Dalam sebuah video yang diunggah 5 November lalu Bannon mengatakan Direktur FBI Christopher Wray dan pakar penyakit menular pemerintah AS Anthony Fauci. Ia mengatakan sebab keduanya tidak loyal dengan Presiden AS Donald Trump yang kalah dalam pemilihan presiden pekan lalu.
"Saya akan letakkan kepala mereka di tombak, ya, saya akan letakkan di dua sudut Gedung Putih sebagai peringatan bagi birokrat federal, sebaiknya Anda mengikuti program atau pergi," kata Bannon dalam video tersebut.
Facebook menghapus video tersebut tapi membiarkan akun Bannon yang memiliki 175 ribu pengikut. Sementara Twitter sudah menutup akun Bannon pekan lalu untuk konten yang sama.

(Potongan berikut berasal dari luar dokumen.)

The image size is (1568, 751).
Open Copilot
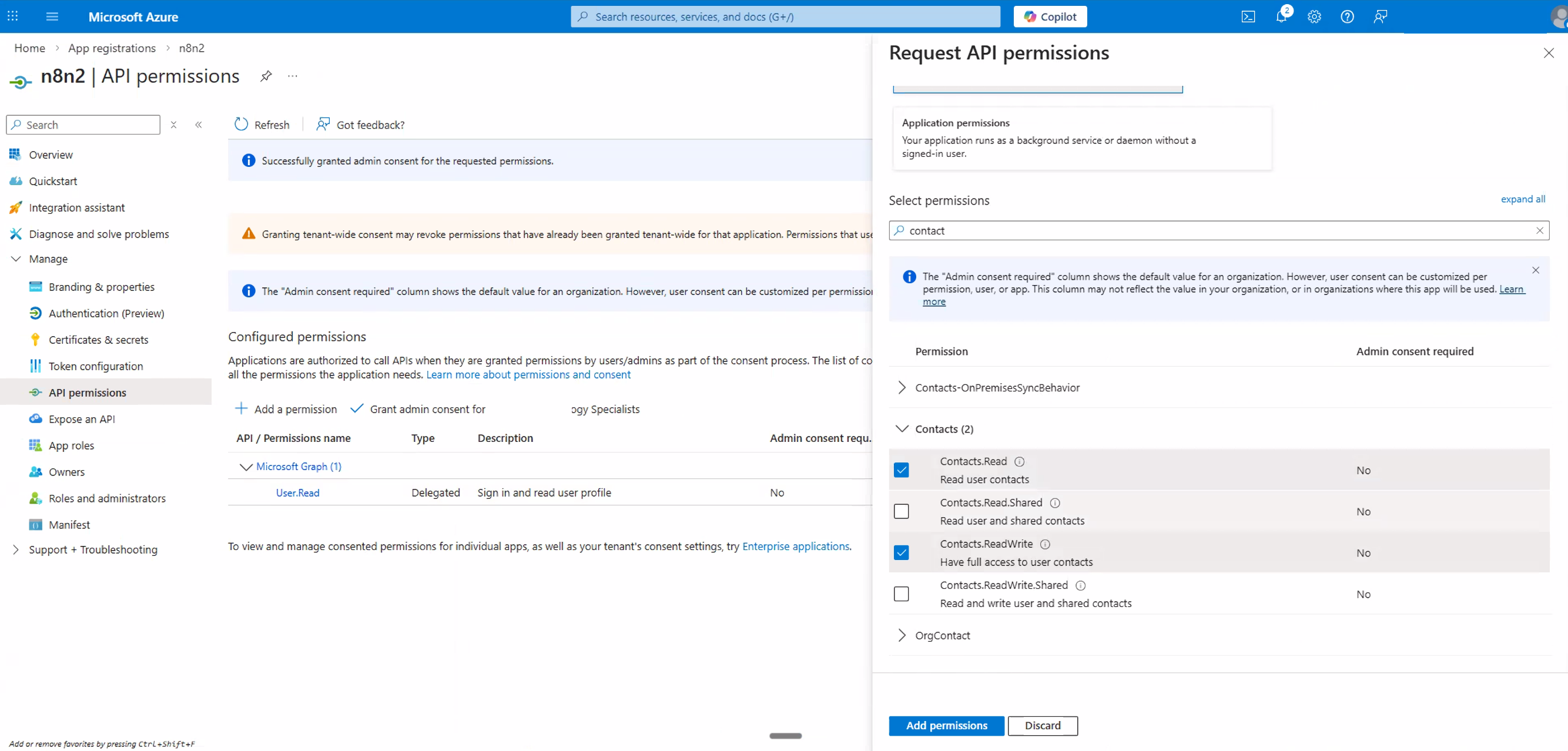point(1050,16)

Juru bicara Facebook Andy Stone mengatakan perusahaannya akan melakukan tindakan lebih lanjut terhadap akun Bannon bila ada pelanggaran tambahan lainnya. Pada Jumat (6/11) lalu Facebook menutup jaringan akun terkait dengan Bannon.
Akun-akun tersebut membuat klaim-klaim tentang pemilihan presiden AS. Penutupan ini dilakukan setelah kelompok aktivis Avaaz memperingatkan media sosial terbesar di dunia tersebut. Avaaz mengatakan tujuh akun terbesar memiliki hampir 2,5 juta pengikut.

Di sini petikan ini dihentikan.